O BLUES DO RESERVA DA VÁRZEA

por Marcelo Mendez


(Foto: Rogério de Moura)

De todos os personagens que formam o maravilhoso universo do futebol de várzea, um dos que mais me chama atenção sem duvida é o do reserva:

O reserva de futebol de várzea.

Se no mundo glamoroso do futebol profissional ele já é secundário, imaginem, amigos leitores, como seria nos terrões. Que shakespearianos são os nossos amigos que sentam ao banco de nossos times varzeanos. Já começa a diferença por aí; O banco.

Nada de estofados, nada de coberturas de acrílico, nenhum conforto, nada do tipo. Na várzea, salvo raras exceções, o espaço é um coberto de concreto, uma típica “casinha”, com uma pedra dura para sentar.
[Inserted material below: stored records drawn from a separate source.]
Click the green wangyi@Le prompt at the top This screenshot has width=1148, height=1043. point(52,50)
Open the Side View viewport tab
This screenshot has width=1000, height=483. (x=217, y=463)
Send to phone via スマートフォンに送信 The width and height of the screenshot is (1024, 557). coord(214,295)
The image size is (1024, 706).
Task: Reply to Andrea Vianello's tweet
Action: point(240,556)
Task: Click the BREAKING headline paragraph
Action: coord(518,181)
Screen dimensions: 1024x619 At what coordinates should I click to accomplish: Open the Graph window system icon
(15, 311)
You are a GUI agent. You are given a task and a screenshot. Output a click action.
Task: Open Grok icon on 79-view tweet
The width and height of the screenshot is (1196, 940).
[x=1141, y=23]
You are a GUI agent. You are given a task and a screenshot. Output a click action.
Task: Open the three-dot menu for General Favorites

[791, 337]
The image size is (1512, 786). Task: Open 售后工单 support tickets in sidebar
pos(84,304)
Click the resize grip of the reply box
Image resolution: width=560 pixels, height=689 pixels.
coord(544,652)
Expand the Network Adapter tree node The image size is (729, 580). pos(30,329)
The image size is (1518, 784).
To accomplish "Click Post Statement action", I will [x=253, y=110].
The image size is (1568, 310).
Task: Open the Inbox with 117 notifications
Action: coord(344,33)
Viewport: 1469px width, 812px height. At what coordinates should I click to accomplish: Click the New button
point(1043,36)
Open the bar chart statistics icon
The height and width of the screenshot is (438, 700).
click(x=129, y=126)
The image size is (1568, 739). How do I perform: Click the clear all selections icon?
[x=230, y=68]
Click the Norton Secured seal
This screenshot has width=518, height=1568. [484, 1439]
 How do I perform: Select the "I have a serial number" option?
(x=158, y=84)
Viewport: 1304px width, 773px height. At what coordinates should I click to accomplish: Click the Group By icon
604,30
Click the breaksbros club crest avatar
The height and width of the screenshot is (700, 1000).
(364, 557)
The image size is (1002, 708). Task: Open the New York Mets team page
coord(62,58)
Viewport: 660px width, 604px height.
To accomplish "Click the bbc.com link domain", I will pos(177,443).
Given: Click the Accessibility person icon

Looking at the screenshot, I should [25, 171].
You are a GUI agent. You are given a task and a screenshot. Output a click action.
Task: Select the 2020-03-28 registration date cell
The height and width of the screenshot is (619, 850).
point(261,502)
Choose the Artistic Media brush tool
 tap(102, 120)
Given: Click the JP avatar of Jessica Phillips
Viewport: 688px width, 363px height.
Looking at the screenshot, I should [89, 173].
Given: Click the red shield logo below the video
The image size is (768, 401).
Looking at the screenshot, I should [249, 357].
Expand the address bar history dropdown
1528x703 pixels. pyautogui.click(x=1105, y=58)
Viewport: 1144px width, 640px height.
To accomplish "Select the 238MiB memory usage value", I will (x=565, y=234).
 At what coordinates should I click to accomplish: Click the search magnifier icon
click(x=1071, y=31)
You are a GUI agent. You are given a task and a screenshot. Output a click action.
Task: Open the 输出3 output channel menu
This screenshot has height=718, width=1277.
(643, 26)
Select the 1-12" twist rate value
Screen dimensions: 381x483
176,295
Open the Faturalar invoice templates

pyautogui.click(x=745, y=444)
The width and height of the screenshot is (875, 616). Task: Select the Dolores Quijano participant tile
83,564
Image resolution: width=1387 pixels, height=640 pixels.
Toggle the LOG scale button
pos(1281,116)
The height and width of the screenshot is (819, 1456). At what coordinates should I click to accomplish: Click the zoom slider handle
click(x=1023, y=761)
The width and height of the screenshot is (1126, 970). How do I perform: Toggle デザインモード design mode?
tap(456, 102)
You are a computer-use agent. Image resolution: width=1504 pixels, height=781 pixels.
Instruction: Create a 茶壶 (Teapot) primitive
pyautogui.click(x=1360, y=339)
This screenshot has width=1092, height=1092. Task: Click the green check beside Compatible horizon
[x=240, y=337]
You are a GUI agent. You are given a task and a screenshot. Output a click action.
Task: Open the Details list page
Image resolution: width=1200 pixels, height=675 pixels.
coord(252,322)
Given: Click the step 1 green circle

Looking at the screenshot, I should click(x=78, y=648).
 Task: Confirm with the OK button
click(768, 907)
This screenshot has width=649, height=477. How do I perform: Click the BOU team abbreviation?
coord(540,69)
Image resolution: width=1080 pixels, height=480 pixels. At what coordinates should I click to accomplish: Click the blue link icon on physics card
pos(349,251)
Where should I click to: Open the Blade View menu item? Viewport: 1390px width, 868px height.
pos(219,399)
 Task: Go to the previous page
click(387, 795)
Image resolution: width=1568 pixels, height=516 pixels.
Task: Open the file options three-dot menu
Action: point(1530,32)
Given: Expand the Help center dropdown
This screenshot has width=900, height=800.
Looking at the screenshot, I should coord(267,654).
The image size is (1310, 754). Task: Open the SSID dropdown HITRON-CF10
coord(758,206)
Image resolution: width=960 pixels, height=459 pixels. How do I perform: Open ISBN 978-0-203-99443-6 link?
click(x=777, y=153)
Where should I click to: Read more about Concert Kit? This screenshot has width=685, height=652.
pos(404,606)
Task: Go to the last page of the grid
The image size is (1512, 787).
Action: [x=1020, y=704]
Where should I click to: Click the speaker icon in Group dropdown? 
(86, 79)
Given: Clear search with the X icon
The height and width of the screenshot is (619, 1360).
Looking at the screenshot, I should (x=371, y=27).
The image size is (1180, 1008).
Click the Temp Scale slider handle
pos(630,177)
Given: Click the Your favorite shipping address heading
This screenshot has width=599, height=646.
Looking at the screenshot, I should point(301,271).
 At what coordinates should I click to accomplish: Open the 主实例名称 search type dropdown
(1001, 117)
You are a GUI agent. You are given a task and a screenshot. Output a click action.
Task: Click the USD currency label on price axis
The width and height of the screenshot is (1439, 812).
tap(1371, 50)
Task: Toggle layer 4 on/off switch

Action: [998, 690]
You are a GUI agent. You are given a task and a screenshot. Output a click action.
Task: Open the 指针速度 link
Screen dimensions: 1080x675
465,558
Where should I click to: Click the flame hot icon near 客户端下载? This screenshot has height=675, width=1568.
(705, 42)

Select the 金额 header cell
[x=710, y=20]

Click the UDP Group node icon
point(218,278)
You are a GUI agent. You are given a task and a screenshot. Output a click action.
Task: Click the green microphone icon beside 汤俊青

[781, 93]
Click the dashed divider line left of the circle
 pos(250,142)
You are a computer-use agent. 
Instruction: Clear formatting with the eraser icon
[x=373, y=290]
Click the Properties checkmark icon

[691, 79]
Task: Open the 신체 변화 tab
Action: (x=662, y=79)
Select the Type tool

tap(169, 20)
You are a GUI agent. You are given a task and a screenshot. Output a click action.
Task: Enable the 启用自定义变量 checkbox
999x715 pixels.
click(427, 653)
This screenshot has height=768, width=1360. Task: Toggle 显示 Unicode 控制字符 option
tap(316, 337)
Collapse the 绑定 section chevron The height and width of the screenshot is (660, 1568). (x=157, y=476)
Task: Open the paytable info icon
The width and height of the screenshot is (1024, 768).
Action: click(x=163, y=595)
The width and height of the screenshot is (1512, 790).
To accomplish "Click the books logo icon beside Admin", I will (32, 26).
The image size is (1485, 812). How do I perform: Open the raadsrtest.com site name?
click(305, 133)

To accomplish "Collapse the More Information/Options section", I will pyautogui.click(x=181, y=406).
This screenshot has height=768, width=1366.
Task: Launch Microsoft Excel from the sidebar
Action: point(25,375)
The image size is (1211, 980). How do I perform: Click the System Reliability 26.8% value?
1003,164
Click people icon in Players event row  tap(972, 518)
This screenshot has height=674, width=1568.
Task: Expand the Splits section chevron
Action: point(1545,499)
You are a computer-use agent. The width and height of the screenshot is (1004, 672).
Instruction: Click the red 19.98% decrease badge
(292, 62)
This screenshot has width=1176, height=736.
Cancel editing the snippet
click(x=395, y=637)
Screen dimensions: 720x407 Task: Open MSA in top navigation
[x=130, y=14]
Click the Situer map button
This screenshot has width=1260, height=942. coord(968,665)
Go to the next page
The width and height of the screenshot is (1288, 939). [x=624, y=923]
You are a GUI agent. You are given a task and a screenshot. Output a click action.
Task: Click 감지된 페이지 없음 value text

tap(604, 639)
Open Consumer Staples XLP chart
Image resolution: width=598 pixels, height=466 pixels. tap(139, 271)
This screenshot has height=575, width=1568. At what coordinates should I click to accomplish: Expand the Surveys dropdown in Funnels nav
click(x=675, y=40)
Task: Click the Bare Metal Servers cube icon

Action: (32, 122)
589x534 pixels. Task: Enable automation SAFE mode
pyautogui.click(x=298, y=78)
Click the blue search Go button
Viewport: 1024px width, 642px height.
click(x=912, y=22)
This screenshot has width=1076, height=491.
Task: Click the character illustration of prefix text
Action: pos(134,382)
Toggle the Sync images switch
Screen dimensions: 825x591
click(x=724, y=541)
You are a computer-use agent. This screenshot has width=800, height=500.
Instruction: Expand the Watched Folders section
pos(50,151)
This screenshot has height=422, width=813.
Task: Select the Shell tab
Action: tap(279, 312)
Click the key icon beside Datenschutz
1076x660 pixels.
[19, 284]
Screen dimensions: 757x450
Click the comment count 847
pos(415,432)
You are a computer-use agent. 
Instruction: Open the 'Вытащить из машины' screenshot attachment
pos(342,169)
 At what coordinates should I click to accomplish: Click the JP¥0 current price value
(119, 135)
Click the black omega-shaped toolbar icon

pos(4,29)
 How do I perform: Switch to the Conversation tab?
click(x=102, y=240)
Algumas vezes com muita sorte, pode ter alguma sombra, mas, maioria das vezes, a dita casinha fica de frente para um sol absurdamente quente.

Quando as equipes adentram o campo, vem o blues da coisa. Enquanto os titulares, posudos, munidos de toda a sorte de caneleiras, chuteiras coloridas e outras mandingas do estrelato varzeano ocupam a cancha, aos reservas sobra o total anonimato. Poucos são os que observam.

De rosto colado no alambrado, o torcedor não se interessa muito em sequer olhar para aquele reservado rústico que os espera. A eles, quase se esquece de dar nomes.

– Ô 18, como você é ruim!  

– Fulano, onde você arrumou esse camisa 15 aí? Ta doido, que cara ruim! – e por aí vai.


(Foto: Reprodução)

Na várzea, o reserva é tão somente um número sem muito estilo, sem muita pompa, sem nada que sequer chegue perto de tirá-lo de todo secundarismo que lhe é imposto. Mas ao contrário de todo o entorno, eu, cronista ávido por vidas e sonhos, há muito os observo.

Em geral seus rostos são desprovidos de emoções frívolas, baratas, de falsidades que as conveniências acabam por nos condenar. O reserva do futebol de várzea é autêntico. Olha para o campo com desejo mordaz de estar ali.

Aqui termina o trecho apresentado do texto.